Cohen doesn’t put much distance between Cross My Palm With Silver, now out from ECM, and that prior label debut Into The Silence; if you like the latter, there’s no reason not to like the former, and there’s no reason not to like either in any case. It’s largely the same backing band: Nasheet Waits (drums), Yonathan Avishai (piano) and high school friend Barak Mori replacing Eric Revis on double bass. No guest appearances from saxophonist Bill McHenry make this a straight quartet date from start to finish.

And no unifying theme this time, such as the passing of Cohan’s father…but the son can’t help but to invest real human emotion and a call for compassion suggested by titles but carried out by the way his harmonies articulate and develop like a plea. “Will I Die, Miss? Will I Die?” were the anxious words of a Syrian child after suffering a chemical attack, words Cohen attached to a song that gives off a sense of sorrow and helplessness. Cohen lets his band flourish: Avishai finds the right balance between notes and silence, Mori undertakes a lead part with earnest sentiment and Waits’ deft touch on cymbals and snare alone pilots the subtly shifting cadence of the song.

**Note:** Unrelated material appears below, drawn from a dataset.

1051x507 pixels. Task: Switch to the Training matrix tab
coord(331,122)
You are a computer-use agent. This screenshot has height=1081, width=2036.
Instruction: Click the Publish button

Avishai, Mori and Waits set the table with an abundance of taste for “Theme For Jimmy Greene,” after which Cohen plays his trumpet in a lead that’s not so much a solo but an unfiltered outpouring of notes resembling a soliloquy searching to make sense a tragedy that befell the song’s namesake. Cohen and Waits engage sensitively at the front end of “340 Down,” the song taking form when Mori introduces a simple bass figure that Cohan contemplates well after the figure is withdrawn.

The extended “Shoot Me In The Leg” is a feature for Avishai, who makes the notes not played as impactful as the ones that are. “50 Years and Counting” is more vigorous than the other tracks but still lithe and somewhat dark in keeping with the overall vibe of the album.

The delicacy and low-key passion of Avishai Cohen shows up through his trumpet, compositions and every member of his quartet. Letting all three of these things breathe freely makes Cross My Palm With Silver speaks volumes about Cohen how feels without saying a single word.